Cleveland clergy urge families of missing people to give DNA, help coroners ID more victims
By APThursday, November 5, 2009
Clergy urge Ohio families of missing to give DNA
CLEVELAND — Pastors urged the families of missing people Thursday to provide DNA samples that could help the coroner’s office identify the remains of 10 people found in a home, and they claimed nearly two dozen others are still missing in the community.
About two dozen clergy rallied at Providence Baptist Church, declaring the justice system broken and saying 22 other missing people, men and women, have yet to be found. Of the bodies found at the home of 50-year-old Anthony Sowell, only one victim has been identified so far — 52-year-old Tonia Carmichael of Warrensville Heights.
“There have been 11 bodies found on Imperial Avenue, but where are the other victims?” said Pastor Eugene Ward.
Police have recovered 10 bodies and a skull from Sowell’s Imperial Avenue property. Sowell, a registered sex offender who moved back to his family’s house in 2005 after serving 15 years in prison for attempted rape, is being held without bond on five counts of aggravated murder.
Near Sowell’s home, a memorial materialized. Someone had hung a sheet of plywood painted white on a chain link fence, with the word MISSING stenciled in black. Five stuffed animals and an artificial rose adorned the sign, which now holds flyers showing 13 women and three men. Most of the missing are black, but a few are white or Hispanic.
A large black-and-white police van arrived at the scene just before noon, and police prepared to re-enter the house to search for more evidence, and possibly more bodies. Officers extended the line of yellow caution tape to keep spectators, mainly media, out of the way.

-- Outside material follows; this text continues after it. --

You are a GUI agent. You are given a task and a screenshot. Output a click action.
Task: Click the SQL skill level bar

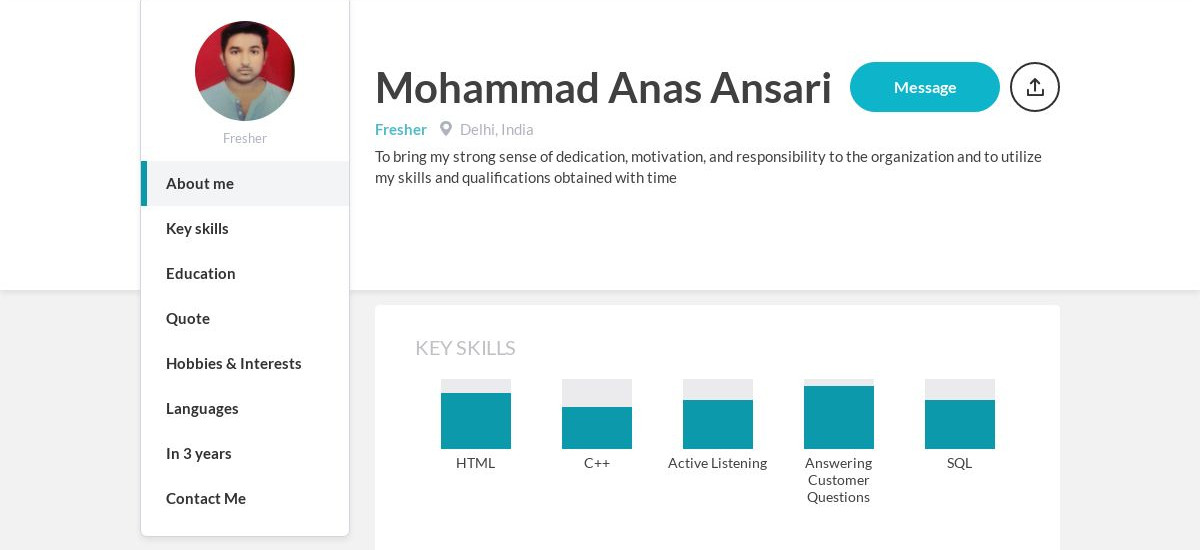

At the prayer rally, Councilman Zach Reed, who helped organize the event, assumed responsibility for his office’s role in the disappearances of so many people, admitting it did not properly deal with complaints of foul odors.
“This is not about finger-pointing. This is not about blame,” Reed said. “In my opinion, the system is broken.”
Reed also said he wants people to stop stereotyping the victims.
“I want us to stop this conversation that they were crackheads, they were this and that,” he said. “They were people.”
About 50 people were in the crowd, including representatives of funeral homes who said they would try to assist victims’ families, and Police Chief Michael McGrath, who did not address the group.
“We come to offer hope in a hopeless situation,” said Pastor C.J. Matthews. “We’re upset, we’re angry, and we’re willing to do something about this.”
After the rally, McGrath said police searched their missing persons database a few days ago and found 14 missing black women between the ages of 25 and 60 in that neighborhood. Investigators are currently cross-referencing those missing women with the remains at coroner’s office, he said. Some of the cases date back several years.
The police chief said he had no idea if investigators will find more bodies.
Stanley Miller, executive director of the NAACP in Cleveland, said people concerned about turning over their DNA to authorities might be reassured by the coroner’s offer to use the DNA only for the purpose of identifying victims.
“People are very reluctant because they don’t trust the establishment,” he said. “They don’t trust the police, and they are not very apt to give up something like DNA that can match you to anyone, anytime forever. That’s an issue.”
Powell Caesar, spokesman for the coroner’s office, said no one should be alarmed about providing DNA, a painless process that involves swabbing the inside of a person’s cheek . The program is voluntary, and samples from a mother or a child of a missing person are most helpful in matching genetic markers.
“We do not use this for any purposes other than identification purposes. We don’t turn this over to anybody,” he said.
For those who still don’t want to provide samples, he recommends they supply dental records, which are just as helpful. Relatives of missing women, in particular, can provide the coroner’s office with the names of dentists who may have treated their loved ones, he said.
Assistant Cuyahoga County Prosecutor Brian Murphy, meanwhile, has called Sowell “an incredibly dangerous threat to the public” and said he could face the death penalty if convicted of the aggravated murder counts. Sowell also faces charges of rape, felonious assault and kidnapping after a Sept. 22 attack on a woman at his home.
Another woman, who said Sowell attacked her on the street and dragged her into the home in December, told Cleveland television stations she would never forget the look in his eyes.
“It was like the devil, eyes glowing,” Gladys Wade said in an interview on WKYC-TV. “He was demonic or something. You could see the demons in him.”
Wade said she fought back as Sowell,” kept twisting my neck, twisting it, twisting it. And I was gouging his face at the same time. I was trying to take his eyeballs out.”
It was unclear whether Wade had filed a formal complaint about the alleged attack. McGrath referred questions about other victims who have come forward to a department spokesman. A listed telephone number could not immediately be found for Wade.
Associated Press writers Tom Sheeran and Vicki Smith contributed to this report.